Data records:
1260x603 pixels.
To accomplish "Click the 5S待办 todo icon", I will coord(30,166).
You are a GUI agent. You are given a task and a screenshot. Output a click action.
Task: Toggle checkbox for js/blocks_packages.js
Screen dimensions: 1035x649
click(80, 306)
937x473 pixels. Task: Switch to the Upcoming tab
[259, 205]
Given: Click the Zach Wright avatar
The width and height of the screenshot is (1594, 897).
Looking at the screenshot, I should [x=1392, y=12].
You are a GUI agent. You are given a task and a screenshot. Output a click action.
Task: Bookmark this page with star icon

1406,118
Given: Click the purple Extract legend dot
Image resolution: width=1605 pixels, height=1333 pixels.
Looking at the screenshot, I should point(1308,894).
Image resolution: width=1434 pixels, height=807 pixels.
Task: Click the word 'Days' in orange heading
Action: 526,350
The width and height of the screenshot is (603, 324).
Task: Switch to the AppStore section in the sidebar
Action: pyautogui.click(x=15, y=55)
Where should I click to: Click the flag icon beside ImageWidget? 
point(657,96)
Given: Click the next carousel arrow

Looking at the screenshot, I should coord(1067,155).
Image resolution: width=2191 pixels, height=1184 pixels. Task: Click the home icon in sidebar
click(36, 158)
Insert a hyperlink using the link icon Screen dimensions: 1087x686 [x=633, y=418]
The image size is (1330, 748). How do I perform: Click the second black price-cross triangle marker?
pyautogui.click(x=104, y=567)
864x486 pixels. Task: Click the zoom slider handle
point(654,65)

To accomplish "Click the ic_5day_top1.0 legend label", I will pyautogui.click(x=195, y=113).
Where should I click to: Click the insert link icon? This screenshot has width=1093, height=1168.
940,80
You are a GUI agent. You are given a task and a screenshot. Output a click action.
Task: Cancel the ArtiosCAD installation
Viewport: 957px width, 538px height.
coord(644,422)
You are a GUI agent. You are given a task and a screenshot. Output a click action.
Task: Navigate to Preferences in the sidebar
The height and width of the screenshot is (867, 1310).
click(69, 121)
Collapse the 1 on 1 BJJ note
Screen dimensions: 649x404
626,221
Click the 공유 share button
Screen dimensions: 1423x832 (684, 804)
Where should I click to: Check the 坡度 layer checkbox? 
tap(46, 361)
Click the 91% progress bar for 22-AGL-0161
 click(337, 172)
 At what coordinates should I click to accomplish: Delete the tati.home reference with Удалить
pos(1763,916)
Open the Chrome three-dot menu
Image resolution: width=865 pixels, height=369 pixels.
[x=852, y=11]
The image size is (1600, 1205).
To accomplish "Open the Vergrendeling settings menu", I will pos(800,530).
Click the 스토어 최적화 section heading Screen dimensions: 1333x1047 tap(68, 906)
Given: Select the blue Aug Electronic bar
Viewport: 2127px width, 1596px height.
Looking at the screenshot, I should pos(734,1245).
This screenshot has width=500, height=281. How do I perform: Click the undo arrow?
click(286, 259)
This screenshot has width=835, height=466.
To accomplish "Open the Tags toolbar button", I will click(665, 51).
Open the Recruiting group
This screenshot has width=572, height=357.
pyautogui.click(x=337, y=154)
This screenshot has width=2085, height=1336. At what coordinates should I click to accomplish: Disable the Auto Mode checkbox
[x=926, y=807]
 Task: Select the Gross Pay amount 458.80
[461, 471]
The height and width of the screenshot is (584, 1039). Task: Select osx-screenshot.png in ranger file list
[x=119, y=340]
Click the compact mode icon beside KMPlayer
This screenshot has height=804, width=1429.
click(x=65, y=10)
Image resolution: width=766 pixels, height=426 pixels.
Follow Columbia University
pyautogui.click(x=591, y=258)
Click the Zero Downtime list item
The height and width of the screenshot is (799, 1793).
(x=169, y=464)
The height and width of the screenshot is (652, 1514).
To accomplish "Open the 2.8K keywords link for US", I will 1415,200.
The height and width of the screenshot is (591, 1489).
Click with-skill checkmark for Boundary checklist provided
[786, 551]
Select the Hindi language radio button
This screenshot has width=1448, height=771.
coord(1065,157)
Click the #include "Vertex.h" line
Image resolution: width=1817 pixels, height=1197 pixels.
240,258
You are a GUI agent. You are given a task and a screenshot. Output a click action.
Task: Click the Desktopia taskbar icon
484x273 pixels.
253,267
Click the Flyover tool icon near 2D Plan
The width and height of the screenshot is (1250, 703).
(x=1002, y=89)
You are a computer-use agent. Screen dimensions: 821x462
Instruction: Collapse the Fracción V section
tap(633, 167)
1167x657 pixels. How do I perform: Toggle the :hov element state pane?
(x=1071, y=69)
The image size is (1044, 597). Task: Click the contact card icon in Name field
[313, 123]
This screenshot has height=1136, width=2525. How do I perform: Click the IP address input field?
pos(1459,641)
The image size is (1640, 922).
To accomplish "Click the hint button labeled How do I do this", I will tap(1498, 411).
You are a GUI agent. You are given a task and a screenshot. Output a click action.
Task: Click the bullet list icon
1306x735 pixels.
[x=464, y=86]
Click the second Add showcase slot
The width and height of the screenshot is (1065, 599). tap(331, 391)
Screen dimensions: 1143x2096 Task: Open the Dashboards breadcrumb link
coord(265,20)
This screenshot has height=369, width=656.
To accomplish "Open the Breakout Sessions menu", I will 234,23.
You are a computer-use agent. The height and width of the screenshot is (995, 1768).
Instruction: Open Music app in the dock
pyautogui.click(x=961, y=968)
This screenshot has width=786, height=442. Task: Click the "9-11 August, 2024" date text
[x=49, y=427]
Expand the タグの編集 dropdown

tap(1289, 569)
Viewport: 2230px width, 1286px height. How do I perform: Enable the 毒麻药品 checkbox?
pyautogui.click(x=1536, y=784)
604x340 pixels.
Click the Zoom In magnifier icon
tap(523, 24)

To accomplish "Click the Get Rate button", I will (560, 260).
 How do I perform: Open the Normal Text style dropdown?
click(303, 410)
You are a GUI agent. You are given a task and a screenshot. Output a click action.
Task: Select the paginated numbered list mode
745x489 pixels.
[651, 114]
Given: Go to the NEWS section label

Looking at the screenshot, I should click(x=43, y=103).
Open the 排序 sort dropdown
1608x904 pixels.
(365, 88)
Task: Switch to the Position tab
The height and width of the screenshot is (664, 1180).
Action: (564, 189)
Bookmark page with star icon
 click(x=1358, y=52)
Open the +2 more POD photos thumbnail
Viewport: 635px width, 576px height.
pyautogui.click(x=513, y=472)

*WHAT IS EXPECTED*. Would you please copy exactly the part of the entries above that begins at the line containing "Click the 공유 share button" and ends at the line containing "Click the 스토어", both lines included?

*YOUR SOLUTION*.
Click the 공유 share button
Screen dimensions: 1423x832 (684, 804)
Where should I click to: Check the 坡度 layer checkbox? 
tap(46, 361)
Click the 91% progress bar for 22-AGL-0161
 click(337, 172)
 At what coordinates should I click to accomplish: Delete the tati.home reference with Удалить
pos(1763,916)
Open the Chrome three-dot menu
Image resolution: width=865 pixels, height=369 pixels.
[x=852, y=11]
The image size is (1600, 1205).
To accomplish "Open the Vergrendeling settings menu", I will pos(800,530).
Click the 스토어 최적화 section heading Screen dimensions: 1333x1047 tap(68, 906)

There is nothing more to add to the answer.